Сидим мы тогда за столом-те, чужие-те и вовсе ушли, а и близких – полсела. Пока он всех послушал, да поговорил, да порассказал, какая она заграница французская да немецкая, наши с ним отросточки уж носами на полатях сопят, инда, и головенки свесились. Он им подарки обещался показать посля гостей, а не дождались оне отца, сон сморил. А он тоже устал, суток пять ехал, где сидя, где и стоя, где и поспал. Я уж думала, что он тоже за столом тут и заснет. Ан – нет, чувствую руку его на колене моём, да так-то сжал, что заныло всё во мне. Наскучался он за четыре года, рука, как огонь горячая. Стала я тут гостей и пошевеливать, рано, мол, вставать, косить надо, пока роса. Все и потянулись к выходу, а глаза на мне, у иной, такие черные останавливались… Господи, а я-то что ж? Всю печаль не перепечалить, а и свою радость не гоже в угол гнать. Ребятешек надежней уложили, чтобы не сверзились с полатей-те и пошли к себе. Он днём на дверь задвижечку приладил, так просто не откроешь, парнишки большие, ведь, вымахали, а ума не так много, и хитрости никакой. Задвинул он задвижечку, и охнула я, как он меня поцеловал!

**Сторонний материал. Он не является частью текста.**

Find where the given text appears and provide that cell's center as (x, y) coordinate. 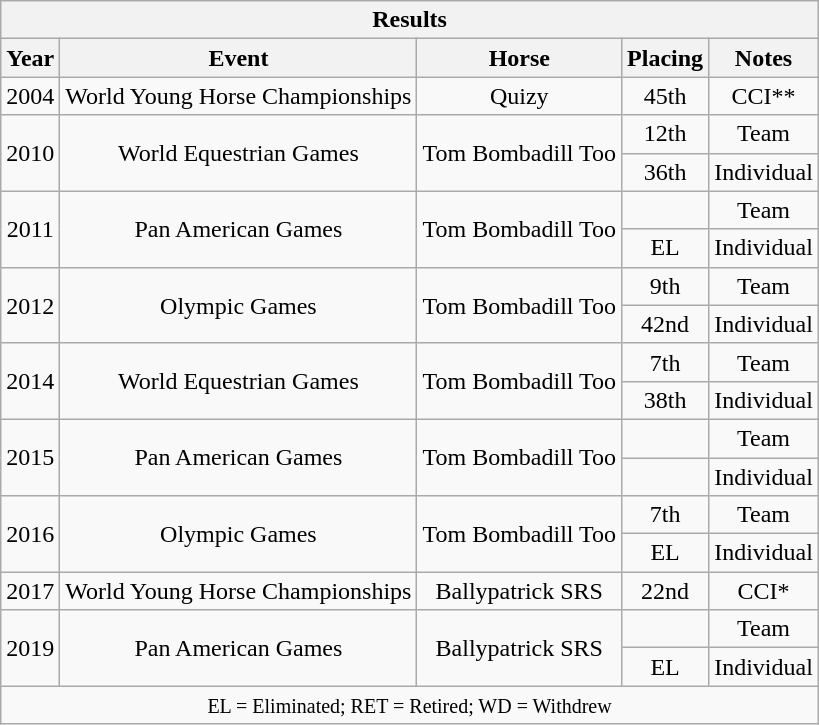
2015 (30, 457)
2004 (30, 96)
38th (666, 400)
2011 (30, 229)
Placing (666, 58)
Year (30, 58)
Horse (520, 58)
Results (410, 20)
9th (666, 286)
36th (666, 172)
2019 (30, 648)
CCI* (764, 591)
2017 (30, 591)
45th (666, 96)
42nd (666, 324)
Event (238, 58)
2012 (30, 305)
2016 (30, 534)
2010 (30, 153)
Quizy (520, 96)
2014 (30, 381)
EL = Eliminated; RET = Retired; WD = Withdrew (410, 705)
12th (666, 134)
CCI** (764, 96)
22nd (666, 591)
Notes (764, 58)
For the text-containing cell, return its midpoint in (X, Y) coordinate format. 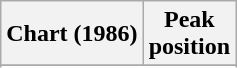
Peakposition (189, 34)
Chart (1986) (72, 34)
Detect which cell encompasses the target text, then output its [X, Y] center coordinate. 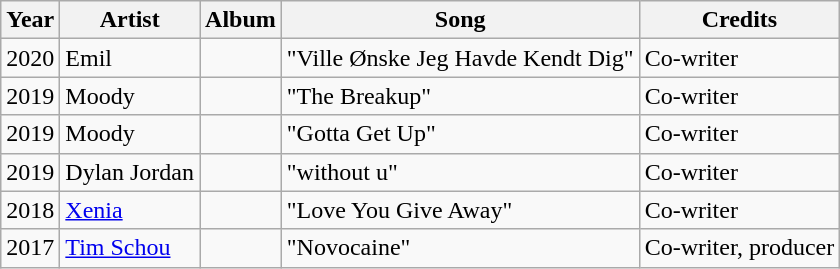
Song [460, 20]
"Gotta Get Up" [460, 134]
Album [241, 20]
Emil [130, 58]
"Ville Ønske Jeg Havde Kendt Dig" [460, 58]
"The Breakup" [460, 96]
Artist [130, 20]
"without u" [460, 172]
Tim Schou [130, 248]
2018 [30, 210]
"Novocaine" [460, 248]
"Love You Give Away" [460, 210]
2017 [30, 248]
Co-writer, producer [740, 248]
Credits [740, 20]
Year [30, 20]
Xenia [130, 210]
2020 [30, 58]
Dylan Jordan [130, 172]
Extract the (X, Y) coordinate from the center of the cell holding the provided text.  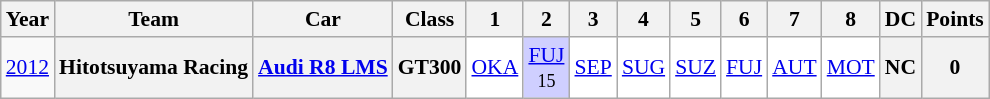
6 (744, 19)
Team (154, 19)
AUT (794, 68)
2012 (28, 68)
8 (851, 19)
7 (794, 19)
Class (430, 19)
GT300 (430, 68)
2 (546, 19)
FUJ15 (546, 68)
Car (323, 19)
SEP (592, 68)
SUG (644, 68)
DC (900, 19)
SUZ (696, 68)
Points (955, 19)
NC (900, 68)
3 (592, 19)
0 (955, 68)
5 (696, 19)
1 (494, 19)
Hitotsuyama Racing (154, 68)
Audi R8 LMS (323, 68)
FUJ (744, 68)
4 (644, 19)
OKA (494, 68)
Year (28, 19)
MOT (851, 68)
Search for the cell housing the specified text and yield its (x, y) center coordinate. 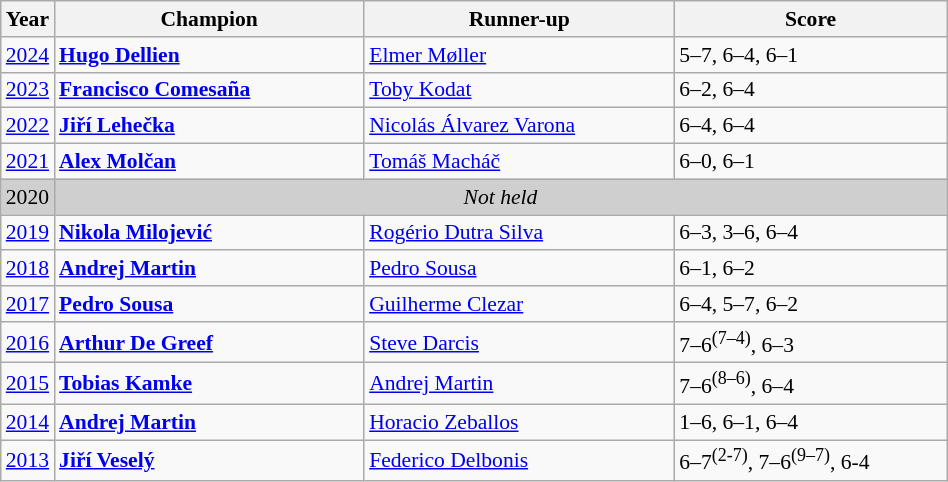
Rogério Dutra Silva (519, 233)
Tobias Kamke (209, 384)
2018 (28, 269)
Elmer Møller (519, 55)
2020 (28, 197)
Runner-up (519, 19)
1–6, 6–1, 6–4 (810, 422)
2017 (28, 304)
2022 (28, 126)
6–4, 6–4 (810, 126)
Year (28, 19)
Guilherme Clezar (519, 304)
7–6(7–4), 6–3 (810, 342)
Score (810, 19)
6–4, 5–7, 6–2 (810, 304)
5–7, 6–4, 6–1 (810, 55)
6–3, 3–6, 6–4 (810, 233)
Horacio Zeballos (519, 422)
Nicolás Álvarez Varona (519, 126)
6–0, 6–1 (810, 162)
Francisco Comesaña (209, 90)
2013 (28, 460)
6–7(2-7), 7–6(9–7), 6-4 (810, 460)
2015 (28, 384)
6–2, 6–4 (810, 90)
2016 (28, 342)
Steve Darcis (519, 342)
2014 (28, 422)
Not held (500, 197)
Hugo Dellien (209, 55)
Toby Kodat (519, 90)
Federico Delbonis (519, 460)
Alex Molčan (209, 162)
2024 (28, 55)
7–6(8–6), 6–4 (810, 384)
Arthur De Greef (209, 342)
Nikola Milojević (209, 233)
Tomáš Macháč (519, 162)
Jiří Veselý (209, 460)
Champion (209, 19)
2019 (28, 233)
6–1, 6–2 (810, 269)
2023 (28, 90)
2021 (28, 162)
Jiří Lehečka (209, 126)
Capture the cell that displays the provided text and extract its (x, y) central coordinate. 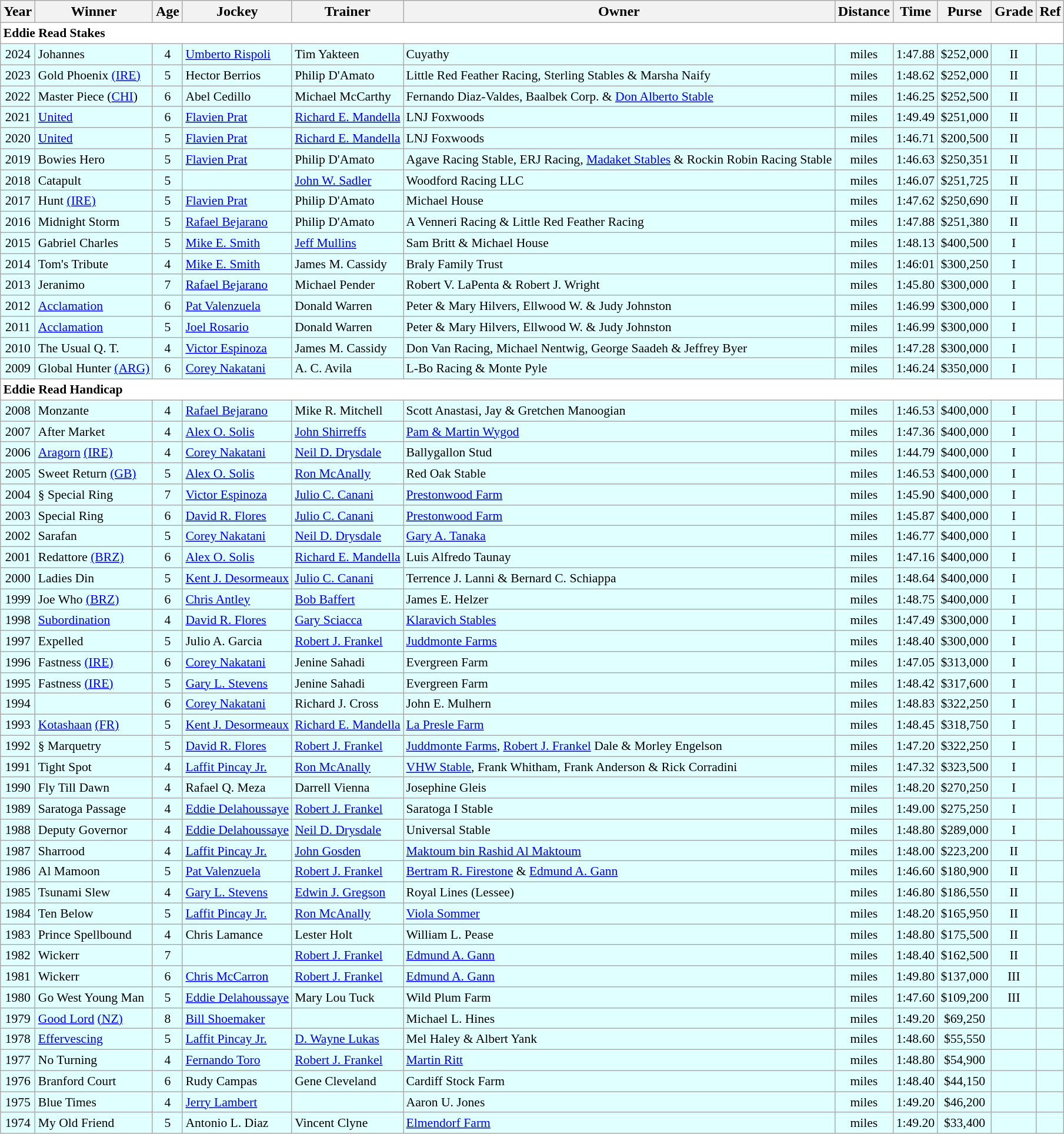
Aaron U. Jones (619, 1102)
1:49.00 (915, 809)
1989 (18, 809)
§ Special Ring (94, 495)
1980 (18, 998)
Martin Ritt (619, 1060)
Wild Plum Farm (619, 998)
$223,200 (965, 850)
William L. Pease (619, 935)
A Venneri Racing & Little Red Feather Racing (619, 222)
John Gosden (347, 850)
1995 (18, 683)
1986 (18, 872)
2004 (18, 495)
Lester Holt (347, 935)
Josephine Gleis (619, 788)
Ten Below (94, 913)
2018 (18, 180)
James E. Helzer (619, 599)
Scott Anastasi, Jay & Gretchen Manoogian (619, 411)
$252,500 (965, 96)
Agave Racing Stable, ERJ Racing, Madaket Stables & Rockin Robin Racing Stable (619, 159)
1994 (18, 704)
1988 (18, 830)
Michael House (619, 201)
1981 (18, 976)
2017 (18, 201)
Jerry Lambert (237, 1102)
Eddie Read Stakes (532, 34)
Deputy Governor (94, 830)
A. C. Avila (347, 369)
2014 (18, 264)
1:45.90 (915, 495)
$251,725 (965, 180)
Jeranimo (94, 285)
Fly Till Dawn (94, 788)
1991 (18, 767)
Chris Antley (237, 599)
Bowies Hero (94, 159)
2021 (18, 117)
2012 (18, 306)
Grade (1014, 12)
1:47.62 (915, 201)
Global Hunter (ARG) (94, 369)
$200,500 (965, 138)
1:48.83 (915, 704)
Viola Sommer (619, 913)
$165,950 (965, 913)
Woodford Racing LLC (619, 180)
Distance (863, 12)
Sam Britt & Michael House (619, 243)
1982 (18, 955)
Royal Lines (Lessee) (619, 892)
Richard J. Cross (347, 704)
1:46.60 (915, 872)
2009 (18, 369)
Klaravich Stables (619, 620)
$54,900 (965, 1060)
$33,400 (965, 1123)
Luis Alfredo Taunay (619, 557)
1984 (18, 913)
Ballygallon Stud (619, 452)
Chris Lamance (237, 935)
1979 (18, 1018)
Edwin J. Gregson (347, 892)
Universal Stable (619, 830)
Michael L. Hines (619, 1018)
Darrell Vienna (347, 788)
1997 (18, 641)
$69,250 (965, 1018)
Age (167, 12)
Tight Spot (94, 767)
2010 (18, 348)
Good Lord (NZ) (94, 1018)
1:46.25 (915, 96)
La Presle Farm (619, 725)
Kotashaan (FR) (94, 725)
Winner (94, 12)
1999 (18, 599)
D. Wayne Lukas (347, 1039)
$250,690 (965, 201)
1:44.79 (915, 452)
1990 (18, 788)
2002 (18, 536)
1:47.60 (915, 998)
Purse (965, 12)
2020 (18, 138)
Sharrood (94, 850)
Expelled (94, 641)
2000 (18, 578)
Special Ring (94, 515)
1:48.42 (915, 683)
$275,250 (965, 809)
1:48.13 (915, 243)
1:48.45 (915, 725)
Owner (619, 12)
2011 (18, 327)
1:48.00 (915, 850)
Monzante (94, 411)
2019 (18, 159)
2006 (18, 452)
1:46.71 (915, 138)
1:46.80 (915, 892)
1975 (18, 1102)
Cardiff Stock Farm (619, 1081)
Red Oak Stable (619, 473)
Blue Times (94, 1102)
$289,000 (965, 830)
Tsunami Slew (94, 892)
Hunt (IRE) (94, 201)
§ Marquetry (94, 746)
Ref (1050, 12)
Antonio L. Diaz (237, 1123)
Effervescing (94, 1039)
1:48.60 (915, 1039)
After Market (94, 432)
Abel Cedillo (237, 96)
1:49.80 (915, 976)
Hector Berrios (237, 75)
2007 (18, 432)
Sweet Return (GB) (94, 473)
Bill Shoemaker (237, 1018)
2001 (18, 557)
$186,550 (965, 892)
Pam & Martin Wygod (619, 432)
Michael Pender (347, 285)
Braly Family Trust (619, 264)
Bertram R. Firestone & Edmund A. Gann (619, 872)
Rafael Q. Meza (237, 788)
$46,200 (965, 1102)
1:46:01 (915, 264)
Gabriel Charles (94, 243)
Gary Sciacca (347, 620)
Mike R. Mitchell (347, 411)
Umberto Rispoli (237, 54)
My Old Friend (94, 1123)
1992 (18, 746)
Elmendorf Farm (619, 1123)
Eddie Read Handicap (532, 389)
$317,600 (965, 683)
1996 (18, 662)
Subordination (94, 620)
2003 (18, 515)
Juddmonte Farms (619, 641)
1993 (18, 725)
1:45.87 (915, 515)
1:47.28 (915, 348)
1987 (18, 850)
$250,351 (965, 159)
2024 (18, 54)
Prince Spellbound (94, 935)
Gene Cleveland (347, 1081)
1978 (18, 1039)
1998 (18, 620)
$313,000 (965, 662)
John Shirreffs (347, 432)
1:47.32 (915, 767)
$55,550 (965, 1039)
1:47.16 (915, 557)
Michael McCarthy (347, 96)
Mel Haley & Albert Yank (619, 1039)
1:49.49 (915, 117)
L-Bo Racing & Monte Pyle (619, 369)
$251,380 (965, 222)
Gary A. Tanaka (619, 536)
Rudy Campas (237, 1081)
Ladies Din (94, 578)
Al Mamoon (94, 872)
Trainer (347, 12)
$300,250 (965, 264)
Redattore (BRZ) (94, 557)
Master Piece (CHI) (94, 96)
Midnight Storm (94, 222)
$44,150 (965, 1081)
Terrence J. Lanni & Bernard C. Schiappa (619, 578)
2015 (18, 243)
2022 (18, 96)
1:47.49 (915, 620)
$175,500 (965, 935)
John E. Mulhern (619, 704)
Joel Rosario (237, 327)
John W. Sadler (347, 180)
Don Van Racing, Michael Nentwig, George Saadeh & Jeffrey Byer (619, 348)
Sarafan (94, 536)
2005 (18, 473)
No Turning (94, 1060)
1985 (18, 892)
Gold Phoenix (IRE) (94, 75)
Jockey (237, 12)
1:45.80 (915, 285)
2023 (18, 75)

Николи раньше так не целовал! Раньше так прижмётся губами, чуть разве прихватит губу. А тут! Думала от стыда ума лишуся ! Полным ротом, да долго, аж душенька моя в пятки ушла и дрожу-те вся. Чудно! А он от меня оторвался, да спрашивает: «Что лапушка? Никак, не пондравилось тебе?» – «А кто ж тебя этак-то научил, соколик ты мой?» – «А ты мне ответь сначала, пондравилось, аль нет?» Ну, што я тут скажу? Сказать, что не пондравилось – неправда будет. По спине, аж, мурашечки. Сказать, что пондравилось – за себя обидно. Ясно, что кто-те научил мово Фролушку, «Непривычно, – говорю, – Фролушка, нескромно мне.» – «Да об чем это ты, миленькая? Как нескромно-те, если я всю тебя до последней волосиночки твоей везде видал? А тут всего делов, что губки твои закрыть, да влагу твою попить сладкую. Больно мне сладко так кажется. А поцелуй энтот французский называется. Мы сначала-те многие и смотреть не могли кино ихнее, про любовь. А потом ничо, оправились от стыдобушки, только спать не могли после кины этой. Беспокоились люто, одно спасение, что всех домой уж грузили. Последний-то раз я уж хорошенько ихну кину смотрел, чтобы тебя порадовать, лапушка.